> **What you should do**:
Write out the records below once more, exactly and completely.
··· Data extract ···
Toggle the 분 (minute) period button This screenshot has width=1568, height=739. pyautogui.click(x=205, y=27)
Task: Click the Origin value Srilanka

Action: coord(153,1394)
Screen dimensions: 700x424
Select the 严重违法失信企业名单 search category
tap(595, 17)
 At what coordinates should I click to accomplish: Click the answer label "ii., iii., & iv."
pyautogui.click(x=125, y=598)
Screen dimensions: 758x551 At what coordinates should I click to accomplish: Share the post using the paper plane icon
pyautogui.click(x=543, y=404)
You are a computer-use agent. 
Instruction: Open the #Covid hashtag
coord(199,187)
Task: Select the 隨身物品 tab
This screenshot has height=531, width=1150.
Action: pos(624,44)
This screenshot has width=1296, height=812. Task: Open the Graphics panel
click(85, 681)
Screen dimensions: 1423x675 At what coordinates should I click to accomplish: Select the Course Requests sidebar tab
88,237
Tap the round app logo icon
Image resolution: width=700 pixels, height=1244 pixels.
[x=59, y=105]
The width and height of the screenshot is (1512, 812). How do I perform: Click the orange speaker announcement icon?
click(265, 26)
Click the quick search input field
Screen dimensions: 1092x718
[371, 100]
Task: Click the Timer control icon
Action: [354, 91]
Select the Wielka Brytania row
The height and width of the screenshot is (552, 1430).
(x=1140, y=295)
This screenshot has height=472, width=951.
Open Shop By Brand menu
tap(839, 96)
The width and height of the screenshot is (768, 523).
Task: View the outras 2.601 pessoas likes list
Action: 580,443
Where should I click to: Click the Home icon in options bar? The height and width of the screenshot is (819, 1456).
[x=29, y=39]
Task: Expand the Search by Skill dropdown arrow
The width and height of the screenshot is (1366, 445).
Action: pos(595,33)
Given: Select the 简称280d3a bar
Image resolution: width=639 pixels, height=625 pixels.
···
> **Task response**:
Toggle the 분 (minute) period button This screenshot has width=1568, height=739. pyautogui.click(x=205, y=27)
Task: Click the Origin value Srilanka

Action: coord(153,1394)
Screen dimensions: 700x424
Select the 严重违法失信企业名单 search category
tap(595, 17)
 At what coordinates should I click to accomplish: Click the answer label "ii., iii., & iv."
pyautogui.click(x=125, y=598)
Screen dimensions: 758x551 At what coordinates should I click to accomplish: Share the post using the paper plane icon
pyautogui.click(x=543, y=404)
You are a computer-use agent. 
Instruction: Open the #Covid hashtag
coord(199,187)
Task: Select the 隨身物品 tab
This screenshot has height=531, width=1150.
Action: pos(624,44)
This screenshot has width=1296, height=812. Task: Open the Graphics panel
click(85, 681)
Screen dimensions: 1423x675 At what coordinates should I click to accomplish: Select the Course Requests sidebar tab
88,237
Tap the round app logo icon
Image resolution: width=700 pixels, height=1244 pixels.
[x=59, y=105]
The width and height of the screenshot is (1512, 812). How do I perform: Click the orange speaker announcement icon?
click(265, 26)
Click the quick search input field
Screen dimensions: 1092x718
[371, 100]
Task: Click the Timer control icon
Action: [354, 91]
Select the Wielka Brytania row
The height and width of the screenshot is (552, 1430).
(x=1140, y=295)
This screenshot has height=472, width=951.
Open Shop By Brand menu
tap(839, 96)
The width and height of the screenshot is (768, 523).
Task: View the outras 2.601 pessoas likes list
Action: 580,443
Where should I click to: Click the Home icon in options bar? The height and width of the screenshot is (819, 1456).
[x=29, y=39]
Task: Expand the Search by Skill dropdown arrow
The width and height of the screenshot is (1366, 445).
Action: pos(595,33)
Given: Select the 简称280d3a bar
Image resolution: width=639 pixels, height=625 pixels.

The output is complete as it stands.